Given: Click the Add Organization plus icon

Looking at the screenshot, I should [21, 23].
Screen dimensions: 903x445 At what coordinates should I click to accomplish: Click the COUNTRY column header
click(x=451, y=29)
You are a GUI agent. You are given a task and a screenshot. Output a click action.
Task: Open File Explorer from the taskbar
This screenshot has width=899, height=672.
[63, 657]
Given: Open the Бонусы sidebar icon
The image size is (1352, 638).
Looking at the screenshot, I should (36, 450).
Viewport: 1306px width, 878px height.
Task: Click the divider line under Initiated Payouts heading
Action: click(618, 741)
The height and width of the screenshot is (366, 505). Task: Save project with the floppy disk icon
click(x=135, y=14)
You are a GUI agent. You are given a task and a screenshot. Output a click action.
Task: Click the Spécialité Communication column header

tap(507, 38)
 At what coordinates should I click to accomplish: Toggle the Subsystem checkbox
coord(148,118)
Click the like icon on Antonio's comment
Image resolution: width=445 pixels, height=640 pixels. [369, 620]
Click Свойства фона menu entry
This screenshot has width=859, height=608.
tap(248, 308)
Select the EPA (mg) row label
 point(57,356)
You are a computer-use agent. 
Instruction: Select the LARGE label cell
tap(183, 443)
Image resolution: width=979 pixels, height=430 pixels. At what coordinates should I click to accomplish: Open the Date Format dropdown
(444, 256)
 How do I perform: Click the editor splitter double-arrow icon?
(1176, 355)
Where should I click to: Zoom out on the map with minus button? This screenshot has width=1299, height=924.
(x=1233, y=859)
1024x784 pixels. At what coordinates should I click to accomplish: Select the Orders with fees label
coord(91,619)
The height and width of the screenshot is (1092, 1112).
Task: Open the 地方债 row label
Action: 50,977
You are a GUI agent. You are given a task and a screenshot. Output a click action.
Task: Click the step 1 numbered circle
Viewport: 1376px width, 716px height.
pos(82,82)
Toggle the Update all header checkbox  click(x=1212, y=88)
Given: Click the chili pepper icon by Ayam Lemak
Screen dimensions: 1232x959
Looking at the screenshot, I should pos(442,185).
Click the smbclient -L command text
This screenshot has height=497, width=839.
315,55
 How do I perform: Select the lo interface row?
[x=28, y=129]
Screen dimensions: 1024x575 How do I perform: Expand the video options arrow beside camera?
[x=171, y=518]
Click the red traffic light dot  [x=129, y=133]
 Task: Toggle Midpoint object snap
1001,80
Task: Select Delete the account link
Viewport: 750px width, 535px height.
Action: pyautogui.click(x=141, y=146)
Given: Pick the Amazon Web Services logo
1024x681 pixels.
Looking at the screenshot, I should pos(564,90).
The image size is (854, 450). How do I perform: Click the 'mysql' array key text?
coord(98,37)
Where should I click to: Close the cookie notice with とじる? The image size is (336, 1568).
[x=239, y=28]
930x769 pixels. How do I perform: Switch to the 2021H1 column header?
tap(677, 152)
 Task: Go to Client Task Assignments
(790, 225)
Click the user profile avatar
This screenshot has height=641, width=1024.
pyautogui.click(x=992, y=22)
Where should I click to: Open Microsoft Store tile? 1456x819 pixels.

----

• [WORK REQUIRED] Reproduce each entry precisely, so that nothing differs from the original.

• [WRITTEN RESPONSE]
Given: Click the Add Organization plus icon

Looking at the screenshot, I should [21, 23].
Screen dimensions: 903x445 At what coordinates should I click to accomplish: Click the COUNTRY column header
click(x=451, y=29)
You are a GUI agent. You are given a task and a screenshot. Output a click action.
Task: Open File Explorer from the taskbar
This screenshot has width=899, height=672.
[63, 657]
Given: Open the Бонусы sidebar icon
The image size is (1352, 638).
Looking at the screenshot, I should (36, 450).
Viewport: 1306px width, 878px height.
Task: Click the divider line under Initiated Payouts heading
Action: click(618, 741)
The height and width of the screenshot is (366, 505). Task: Save project with the floppy disk icon
click(x=135, y=14)
You are a GUI agent. You are given a task and a screenshot. Output a click action.
Task: Click the Spécialité Communication column header

tap(507, 38)
 At what coordinates should I click to accomplish: Toggle the Subsystem checkbox
coord(148,118)
Click the like icon on Antonio's comment
Image resolution: width=445 pixels, height=640 pixels. [369, 620]
Click Свойства фона menu entry
This screenshot has width=859, height=608.
tap(248, 308)
Select the EPA (mg) row label
 point(57,356)
You are a computer-use agent. 
Instruction: Select the LARGE label cell
tap(183, 443)
Image resolution: width=979 pixels, height=430 pixels. At what coordinates should I click to accomplish: Open the Date Format dropdown
(444, 256)
 How do I perform: Click the editor splitter double-arrow icon?
(1176, 355)
Where should I click to: Zoom out on the map with minus button? This screenshot has width=1299, height=924.
(x=1233, y=859)
1024x784 pixels. At what coordinates should I click to accomplish: Select the Orders with fees label
coord(91,619)
The height and width of the screenshot is (1092, 1112).
Task: Open the 地方债 row label
Action: 50,977
You are a GUI agent. You are given a task and a screenshot. Output a click action.
Task: Click the step 1 numbered circle
Viewport: 1376px width, 716px height.
pos(82,82)
Toggle the Update all header checkbox  click(x=1212, y=88)
Given: Click the chili pepper icon by Ayam Lemak
Screen dimensions: 1232x959
Looking at the screenshot, I should pos(442,185).
Click the smbclient -L command text
This screenshot has height=497, width=839.
315,55
 How do I perform: Select the lo interface row?
[x=28, y=129]
Screen dimensions: 1024x575 How do I perform: Expand the video options arrow beside camera?
[x=171, y=518]
Click the red traffic light dot  [x=129, y=133]
 Task: Toggle Midpoint object snap
1001,80
Task: Select Delete the account link
Viewport: 750px width, 535px height.
Action: pyautogui.click(x=141, y=146)
Given: Pick the Amazon Web Services logo
1024x681 pixels.
Looking at the screenshot, I should pos(564,90).
The image size is (854, 450). How do I perform: Click the 'mysql' array key text?
coord(98,37)
Where should I click to: Close the cookie notice with とじる? The image size is (336, 1568).
[x=239, y=28]
930x769 pixels. How do I perform: Switch to the 2021H1 column header?
tap(677, 152)
 Task: Go to Client Task Assignments
(790, 225)
Click the user profile avatar
This screenshot has height=641, width=1024.
pyautogui.click(x=992, y=22)
Where should I click to: Open Microsoft Store tile? 1456x819 pixels.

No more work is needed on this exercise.